The way that Marie-Claire talks with
her husband about his son Guillaume and Jeanne, who he has been coaching, is
chilling. And yet she has two lines that stand out for their lucidity. When
André says that he cherishes Guillaume, Marie-Claire responds, “You should tell
him,” which makes perfect sense because André devotes so much of his time and
energy to his music. When André tells Marie-Claire that she has fooled
everyone, she seems to imply that it was easy and that she really did nothing
when she says, “Some people fool themselves.”
The first time that I
saw Merci pour le chocolat, I was confused by the opening sequences,
which made it hard for me to follow the plot and identify the relationships between
all the characters.
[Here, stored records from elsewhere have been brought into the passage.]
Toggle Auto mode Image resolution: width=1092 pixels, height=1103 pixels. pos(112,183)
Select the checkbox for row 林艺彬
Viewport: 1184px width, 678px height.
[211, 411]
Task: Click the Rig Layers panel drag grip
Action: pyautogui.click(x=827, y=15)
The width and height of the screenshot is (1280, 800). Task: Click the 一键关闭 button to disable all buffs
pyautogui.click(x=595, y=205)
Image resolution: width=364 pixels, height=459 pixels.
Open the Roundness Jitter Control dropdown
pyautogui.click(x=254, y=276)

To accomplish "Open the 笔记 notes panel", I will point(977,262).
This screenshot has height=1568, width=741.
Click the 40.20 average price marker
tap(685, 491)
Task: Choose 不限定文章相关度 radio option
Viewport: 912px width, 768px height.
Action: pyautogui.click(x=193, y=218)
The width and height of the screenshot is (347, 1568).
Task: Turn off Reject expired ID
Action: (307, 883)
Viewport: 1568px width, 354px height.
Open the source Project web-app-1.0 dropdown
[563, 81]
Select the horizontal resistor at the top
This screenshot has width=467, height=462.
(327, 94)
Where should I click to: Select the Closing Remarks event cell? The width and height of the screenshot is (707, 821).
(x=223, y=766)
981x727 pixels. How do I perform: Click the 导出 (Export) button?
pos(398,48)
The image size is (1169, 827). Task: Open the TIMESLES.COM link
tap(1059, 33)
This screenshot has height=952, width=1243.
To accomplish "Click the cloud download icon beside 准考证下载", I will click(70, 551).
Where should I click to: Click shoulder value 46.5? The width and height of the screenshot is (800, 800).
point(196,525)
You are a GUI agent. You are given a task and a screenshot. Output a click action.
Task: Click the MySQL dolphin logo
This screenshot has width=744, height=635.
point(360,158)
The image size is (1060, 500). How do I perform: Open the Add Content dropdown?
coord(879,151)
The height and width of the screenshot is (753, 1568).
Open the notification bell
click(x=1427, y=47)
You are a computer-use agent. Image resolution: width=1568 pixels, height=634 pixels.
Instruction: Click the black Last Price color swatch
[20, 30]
The
opening wedding sequence ends with the woman who officiated at the marriage
ceremony asking Marie-Claire about taking a photograph of the newlywed couple:
“Sorry, I have a favor to ask. For the press . . . A photo. Just one little
photo.” When the film cuts to Louise Pollet at the restaurant with her friend,
the connection between them and Polonskis isn’t introduced right away. Louise
Pollet and her friend sit at the restaurant waiting for other people, but
viewers have to infer from the conversation that the two people are their
children. And the newspaper story about Marie-Claire Muller’s and André
Polonski’s wedding, accompanied by the wedding photo, comes rather late in the
sequence, when Axel’s mother finally explains to Jeanne the story about André Polonski
thinking that Jeanne instead of Guillaume was his child.
After my first
viewing, I read Charlotte Armstrong’s book, which helped me follow the plot of
the film more easily when I saw it a second time. The story is updated to 1999 and 2000, when the
film was made and released, respectively, but Merci pour le chocolat is
a remarkably close adaptation of Armstrong’s novel. Whether or not you read the
novel, Merci pour le
chocolat is one of those
films where it really helps to pay attention to every detail. And Isabelle
Huppert is superb in the role of Marie-Claire. The perversity of the character
is unsettling, and Huppert doesn’t shy away from showing Marie-Claire’s
complexity. The setting and the family seem ordinary on the surface, but
Huppert’s performance allows us to see all the cracks.